The Kite Runner by Khaled Hosseini


Taylor Jaeger, Spear Reporter

Need a book? Here’s one that you might like.

The Kite Runner by Khaled Hosseini is a great book, even though it took me a while to admit that I liked it. It deals with a common theme of shame and regret and straps you in for a rollercoaster of emotions throughout its 372 pages.

I will warn anyone who wants to read this that this book is extremely emotional and has some intense passages, many terrible things happen to various characters that I do want to warn about without giving too many spoilers.

Before I continue, here is a quick summary of the book:

Amir is a young Pashtun boy who is trying to do anything he can to gain his father, Baba’s, approval. Hassan is a young Hazara boy who, along with his father Ali, works for Baba and Amir.  Amir and Hassan are great friends who enjoy to go kite running together because Hassan always knows where they will land. One day Amir witnesses something that he knows is wrong but does nothing to stop it and pretends that nothing happened. Now he has to deal with the guilt and shame of knowing that it happened and not being able to do anything about it. Watch as Amir grows and acts on his shame as he travels from Kabul, Afghanistan to San Francisco, California in The Kite Runner.

Now, I will do my best to keep spoilers from this review but no promises.

When I first started to read this book I was very against it; I don’t like reading books for school because I feel too rushed to actually enjoy them, but the more I read the more I realized that it was a very emotional book that I could enjoy. The book starts from the point of view of an older Amir thinking back to the mistakes he’s made and how he can ‘find a way to be good again’ and earn his own forgiveness. Right from the start, it shows that Amir is full of regret and it shows how remorseful he is about the things he has done, but it takes the reader some time before they figure out why. The story goes on to show his childhood, how he behaved and how his father treated him to make him desire his approval. The beginning of the book seemed a little slow, not much happens until you get to the reason why Amir is full of regret. From that point on the book starts to get more and more tense because you get to see how he decides to handle his mistakes.  You see the things he will do to get rid of his regret.

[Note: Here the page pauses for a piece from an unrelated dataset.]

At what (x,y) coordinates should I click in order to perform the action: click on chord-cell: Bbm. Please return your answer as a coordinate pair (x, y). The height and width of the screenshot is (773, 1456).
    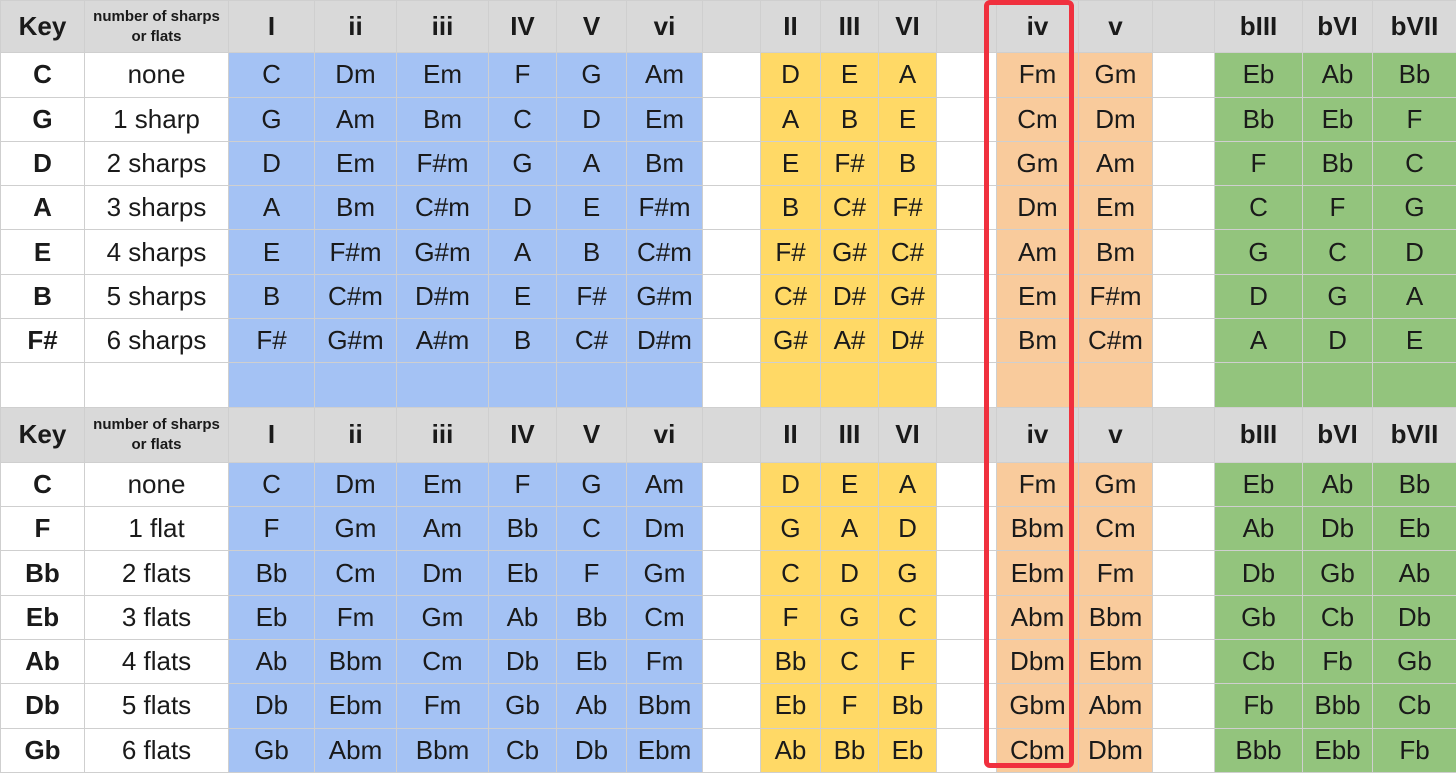
    Looking at the image, I should click on (442, 750).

A boy who won’t stand up for himself becomes a man who can’t stand up to anything

After knowing what Amir did and how he acted afterward I will admit that I very strongly disliked his character; I thought that he was selfish and cruel. But as you read further into the story, more into the chapters of 10-11 when you get to begin seeing a new side of Amir, his character starts to develop into someone who can be redeemed.

Through the story, one of my favorite characters was undoubtedly Baba, Amir’s father. He wasn’t the perfect father, hence the reason Amir seeks his approval so much, but as a man he was an amazing person. He stood up for what he believed in and didn’t care about what he had to do to protect other people. One of my favorite quotes of his is “A boy who won’t stand up for himself becomes a man who can’t stand up to anything” (Chapter 3). Baba is a very strong constant throughout the book that I enjoyed very much.

One of my favorite parts of the book is the fact that it has many constants through the entire story, such as the motif of Kites, or the theme of shame and regret. I enjoy books that have solid parts that don’t change in them, things that give off a feeling of familiarity to the reader.

In all, I thoroughly enjoyed this book. After I gave it a chance I was able  to finish it very quickly, even though I did have to read it for a class. I recommend this book to anyone who enjoys reading books that move you emotionally. Good luck to anyone who chooses to read this book, I hope you enjoy.